Bennetta Betbadal con la sua famiglia

La storia tragica di Bennetta Betbadal, la cristiana fuggita dall'Iran e uccisa a San Bernardino

Gabriele Carrer
Nel 1987 la donna aveva abbandonato l'Iran khomeinista per trovare rifugio in America dall'estremismo islamico. I jihadisti l'hanno uccisa negli Stati Uniti.

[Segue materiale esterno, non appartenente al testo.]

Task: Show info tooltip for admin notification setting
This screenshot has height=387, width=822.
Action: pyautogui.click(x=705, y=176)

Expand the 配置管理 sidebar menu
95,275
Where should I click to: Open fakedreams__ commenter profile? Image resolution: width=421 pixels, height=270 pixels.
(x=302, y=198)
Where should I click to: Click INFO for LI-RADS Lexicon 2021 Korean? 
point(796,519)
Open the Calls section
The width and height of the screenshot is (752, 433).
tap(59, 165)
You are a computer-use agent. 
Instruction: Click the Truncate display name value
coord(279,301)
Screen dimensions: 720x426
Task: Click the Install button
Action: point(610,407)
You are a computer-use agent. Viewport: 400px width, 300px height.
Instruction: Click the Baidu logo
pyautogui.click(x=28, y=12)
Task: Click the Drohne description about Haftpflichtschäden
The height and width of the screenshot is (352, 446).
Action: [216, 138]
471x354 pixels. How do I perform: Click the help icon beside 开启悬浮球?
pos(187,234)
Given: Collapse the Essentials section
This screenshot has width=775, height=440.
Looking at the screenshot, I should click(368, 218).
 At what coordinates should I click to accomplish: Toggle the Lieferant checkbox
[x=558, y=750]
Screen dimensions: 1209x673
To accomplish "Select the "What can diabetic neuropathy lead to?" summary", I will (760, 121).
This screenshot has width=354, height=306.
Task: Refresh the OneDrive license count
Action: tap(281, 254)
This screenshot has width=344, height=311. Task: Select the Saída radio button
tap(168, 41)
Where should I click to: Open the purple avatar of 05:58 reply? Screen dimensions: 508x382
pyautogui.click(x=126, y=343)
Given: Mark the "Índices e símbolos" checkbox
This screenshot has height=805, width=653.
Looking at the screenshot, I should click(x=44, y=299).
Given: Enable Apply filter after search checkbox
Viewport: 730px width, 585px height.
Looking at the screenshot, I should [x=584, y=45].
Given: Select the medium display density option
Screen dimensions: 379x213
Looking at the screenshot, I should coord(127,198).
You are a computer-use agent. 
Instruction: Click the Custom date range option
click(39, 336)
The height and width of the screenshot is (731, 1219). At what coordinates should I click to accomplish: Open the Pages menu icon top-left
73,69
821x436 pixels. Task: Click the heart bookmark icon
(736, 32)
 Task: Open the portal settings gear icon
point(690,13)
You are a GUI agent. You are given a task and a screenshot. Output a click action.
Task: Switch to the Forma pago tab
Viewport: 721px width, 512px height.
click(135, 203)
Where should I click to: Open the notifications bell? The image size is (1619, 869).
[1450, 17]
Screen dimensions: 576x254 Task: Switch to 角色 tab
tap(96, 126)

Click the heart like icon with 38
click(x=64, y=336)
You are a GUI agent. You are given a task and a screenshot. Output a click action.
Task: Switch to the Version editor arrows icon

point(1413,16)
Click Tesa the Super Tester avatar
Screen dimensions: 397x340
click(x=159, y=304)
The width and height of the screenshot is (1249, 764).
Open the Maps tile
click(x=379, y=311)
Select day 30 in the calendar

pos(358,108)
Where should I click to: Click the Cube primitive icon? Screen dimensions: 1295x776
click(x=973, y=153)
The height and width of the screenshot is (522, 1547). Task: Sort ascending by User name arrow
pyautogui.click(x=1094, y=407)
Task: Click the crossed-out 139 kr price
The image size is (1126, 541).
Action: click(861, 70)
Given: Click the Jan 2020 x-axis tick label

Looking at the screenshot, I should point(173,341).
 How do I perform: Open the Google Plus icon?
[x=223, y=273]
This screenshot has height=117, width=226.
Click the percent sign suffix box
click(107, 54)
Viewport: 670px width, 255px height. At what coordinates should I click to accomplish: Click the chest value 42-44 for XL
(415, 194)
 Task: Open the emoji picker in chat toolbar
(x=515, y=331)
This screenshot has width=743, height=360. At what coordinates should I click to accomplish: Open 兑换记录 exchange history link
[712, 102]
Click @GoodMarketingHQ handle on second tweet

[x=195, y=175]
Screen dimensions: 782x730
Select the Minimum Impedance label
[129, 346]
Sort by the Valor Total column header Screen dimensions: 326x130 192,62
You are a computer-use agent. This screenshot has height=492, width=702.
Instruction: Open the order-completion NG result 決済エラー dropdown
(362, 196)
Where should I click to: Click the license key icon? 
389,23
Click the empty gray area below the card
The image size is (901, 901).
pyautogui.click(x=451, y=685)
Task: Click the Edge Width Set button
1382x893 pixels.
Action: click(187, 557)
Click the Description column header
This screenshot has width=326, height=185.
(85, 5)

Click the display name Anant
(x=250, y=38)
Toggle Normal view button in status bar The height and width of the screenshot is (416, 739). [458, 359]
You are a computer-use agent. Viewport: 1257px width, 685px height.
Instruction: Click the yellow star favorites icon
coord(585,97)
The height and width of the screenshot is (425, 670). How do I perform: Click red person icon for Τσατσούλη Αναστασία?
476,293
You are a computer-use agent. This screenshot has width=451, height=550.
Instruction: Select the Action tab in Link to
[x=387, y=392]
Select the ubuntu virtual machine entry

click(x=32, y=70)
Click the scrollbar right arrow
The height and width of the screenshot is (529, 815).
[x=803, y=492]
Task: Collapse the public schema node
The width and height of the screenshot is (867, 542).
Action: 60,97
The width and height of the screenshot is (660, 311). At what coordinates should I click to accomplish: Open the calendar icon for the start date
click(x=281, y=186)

In fuga dall'estremismo islamico da trent'anni, Bennetta Betbadal ha trovato la morte nella strage jihadista di mercoledì scorso a San Bernardino, in California. La quarantaseienne cristiana assira, una delle quattordici vittime della coppia di terroristi islamici, era scappata dall'Iran khomeinista nel 1987 all'età di diciott'anni e viveva con la famiglia a Rialto. "Scappava dall'estremismo islamico e dalle persecuzioni ai danni dei cristiani che seguirono alla rivoluzione iraniana", hanno ricordato i famigliari di Bennetta. Una vita in fuga dall'islam radicale, prima a New York, poi in California, dove si è sposata nel 1997 con Arlen, agente di polizia al Riverside Community College. Cristiana cattolica devota, l'ispettrice del dipartimento della Salute della contea lascia il marito, una figlia di quindici anni e due figli di dieci e dodici anni.

 

Amava moltissimo la comunità locale, un amore ricambiato. Un amico di famiglia ha aperto una pagina sul sito di fundraising “GoFundMe” per sostenere il futuro della famiglia: la campagna ha già raccolto circa sessantacinque mila dollari.

 

La coppia si era scambiata qualche messaggio al mattino presto di quel drammatico mercoledì californiano. Lui impegnato nello shopping natalizio, lei entusiasta per la presentazione che avrebbe dovuto tenere ai colleghi e ai superiori durante la riunione annuale del centro. A squarciare la giornata la strage jihadista. In un'intervista rilasciata ai media locali, il marito ha parlato di "malvagità senza alcuna ragionevolezza", piangendo la morte della moglie. Una vita portata via dallo stesso fondamentalismo dal quale Bennetta era scappata da ragazza, superando l'Atlantico per dare il suo contributo alla realizzazione il suo sogno americano. "Era fiera di lavorare per la gente della contea di San Bernardino", ha affermato la famiglia. "Amava il suo lavoro, la sua comunità, il suo paese". Il marito, anch'egli di religione cristiana, ha ricordato il "bellissimo albero di Natale" che Bennetta aveva decorato per la famiglia, il suo vero grande amore.

 

[**Video_box_2**]Nella pagina per la raccolta fondi si legge un'amara dichiarazione: "È il colmo dell'ironia che la sua vita sia stata strappata via da quello che sembra essere lo stesso tipo di estremismo da cui lei era fuggita tanti anni fa". La storia di Bennetta è la storia della persecuzione, del genocidio perpetrato contro i cristiani, contro gli infedeli, in medio oriente e in Africa. Lì dove essere cristiani è peccato, l'infamia più grande, il marchio della schiavitù, una condanna a morte. Le violenze sistematiche in Siria, in Iraq, in Sudan, in Nigeria, in Eritrea, in Arabia Saudita e in Iran altro non sono che l'altra faccia della medaglia della guerra di terrore e religione combattuta in nome dello Stato islamico. La cultura dell'odio e del disprezzo del diverso viaggia sui treni tra Belgio e Francia, sui voli che collegano i focolai dell'estremismo islamico alle nostre città, a volte negli stessi vagoni dei perseguitati che sono riusciti a sfuggire allo sterminio. Bennetta scappava dal regime degli ayatollah iraniani. Ha trovato rifugio e sicurezza, una vita e una famiglia in occidente. Quello stesso cancro dell'umanità da cui fuggiva l'ha ritrovata, e se l'è portata via con sé.